Saturday, December 25, 2004

Insurgents want their stories told

The Belmont Club has been tracking what exactly was the link between the photographer who took pictures of islamic jihadis killing iraqi muslims on Haifa Street, in Baghdad a few days ago, and the islamic jihadis themselves.

The pictures were originally run by the AP, and they were posed in such a way that it seemed that the photographer had the cooperation of the killers.

The AP wrote back saying
Several brave Iraqi photographers work for The Associated Press in places that only Iraqis can cover. Many are covering the communities they live in where family and tribal relations give them access that would not be available to Western photographers, or even Iraqi photographers who are not from the area.

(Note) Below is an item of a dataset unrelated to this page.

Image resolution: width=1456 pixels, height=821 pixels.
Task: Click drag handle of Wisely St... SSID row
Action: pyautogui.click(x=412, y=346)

Insurgents want their stories told as much as other people and some are willing to let Iraqi photographers take their pictures. It's important to note, though, that the photographers are not "embedded" with the insurgents. They do not have to swear allegiance or otherwise join up philosophically with them just to take their pictures.
It seems that the cooperation was real, and the day time street murders were really more like a press conference, with the jihadis announcing to the world that they were not defeated, and to potential backers that they were the best and baddest in the business and thus most deserving of support.

The idea that the press, or anyone, can be neutral in a war has been disconfirmed. Bush's "you are either with us or you are with the terrorists" is a figure of fun, but it is also a reasonably accurate description of the reality we find ourselves in. Kerry and the Democrats were not with Bush, so by extension they were considered "with" (or soft) on the terrorists and unsurprisingly lost in 04. They will continue losing, I think, until they find some way to triangulate between Bush and Bin Laden which does not paint them as jihadi-sympathisers. This should be easy, but I fear it will actually be quite difficult.

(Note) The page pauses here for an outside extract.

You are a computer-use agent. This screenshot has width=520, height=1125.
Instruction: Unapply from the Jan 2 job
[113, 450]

Wretchard (of the Belmont Club) frames his posts in such a way that he calls into question the morality/loyalty of the killer-sympathetic photographer. I ask "so what if they are in cahoots?" Ideological wars are fought both on the ground and in the realm of ideas, so it is unsurprising that conduits of ideas (photographs, newspapers, weblogs) would be recruited to further one side and the other. In areas with competitive media landscapes, such as the US, audiences will find the bias that suits their taste and keep an eye on the competition by haranging them for mistakes (Faux News vs the liberal MSM). In areas without such a landscape, demand for alternative points of view will seek alternative supplies.

The executions were a staged press conference to support these particular jihadis in their quest for power, and the AP's editorial policies have been noted.